Saturday, March 24, 2012

Hines Ward retiring

To honor his Korean heritage, Hines Ward decorated his face
and his uniform with the Han•gŭl characters ㄴ, ㄱ, and ㅇ.

We got word last month that the Pittsburgh Steelers were letting go of Korean-American (and Black American) football sensation Hines Ward. Now we're getting news that, rather than playing football on another team besides the Steelers, Mr Ward has decided to leave the NFL entirely.

From ESPN:
Hines Ward believes he can still play football. The longtime Pittsburgh wide receiver known for his high-wattage smile and his bone-crunching blocks just couldn't stomach the thought of doing it in some strange uniform on some strange field with nary a Terrible Towel in sight.

Hines Ward could have chased another ring or paycheck in another uniform but it wouldn't have been for the Steelers and that just wouldn't be right, Jamison Hensley writes. Blog

"I just wouldn't feel right," Ward said.

So rather than play for a 15th season -- and his first outside the Steel City -- a tearful Ward opted to retire on Tuesday and secure a legacy unmatched in the franchise's long history.

"I can say I'm a Steeler for life and that's the bottom line, that's all I've really ever wanted," Ward said.

Ward holds every significant franchise receiving record, including receptions, receiving yards and touchdowns. His 1,000 career catches rank eighth all-time and he is one of two players with at least 1,000 receptions and two Super Bowl rings.
Good on him for such loyalty. Now I hope he can head to Korea and work on some of the inclusion projects with which he'd previously been involved.

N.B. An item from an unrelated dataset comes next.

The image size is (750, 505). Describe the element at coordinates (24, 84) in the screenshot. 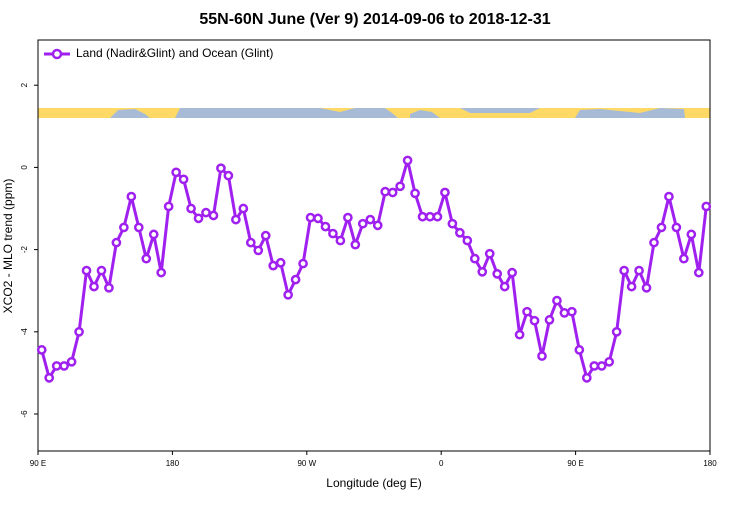

I see `y-tick-label: 2` at that location.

Here are some suggestions.



  1. It wasn't "Good on him for such loyalty."

    It was that he couldn't find any team to hire him due to the old baggage (his decaying skills and body), and recent DUI, that he brings to the table.

    In a league all about the passing nowadays, Ward definitely is well past his prime and all the other teams, and their scouts, know it.

  2. Even if what you're saying is correct, his "loyalty" stretches back fourteen years beyond this season.

  3. If any team were willing to take a gamble and pay him what he wants (remember, he has spent the last several weeks testing his worth on the open market), he'd do a Peyton (as Montana and Farve did) and go where the money is or wasn't in his case. Loyalty just makes it sound better than "no one wants me."

  4. Good on him that he retired when he should. I agree with John that at 36 he is nearly finished as a player. Could he play another year or two for another team? Sure. Or he might end up on the bench while guys 10 years younger than him get to play. It's unusual that anyone lasts that long in the league, let alone for one team. End of the day, I'm glad he had a good run and didn't do a Brett Favre at the end of it.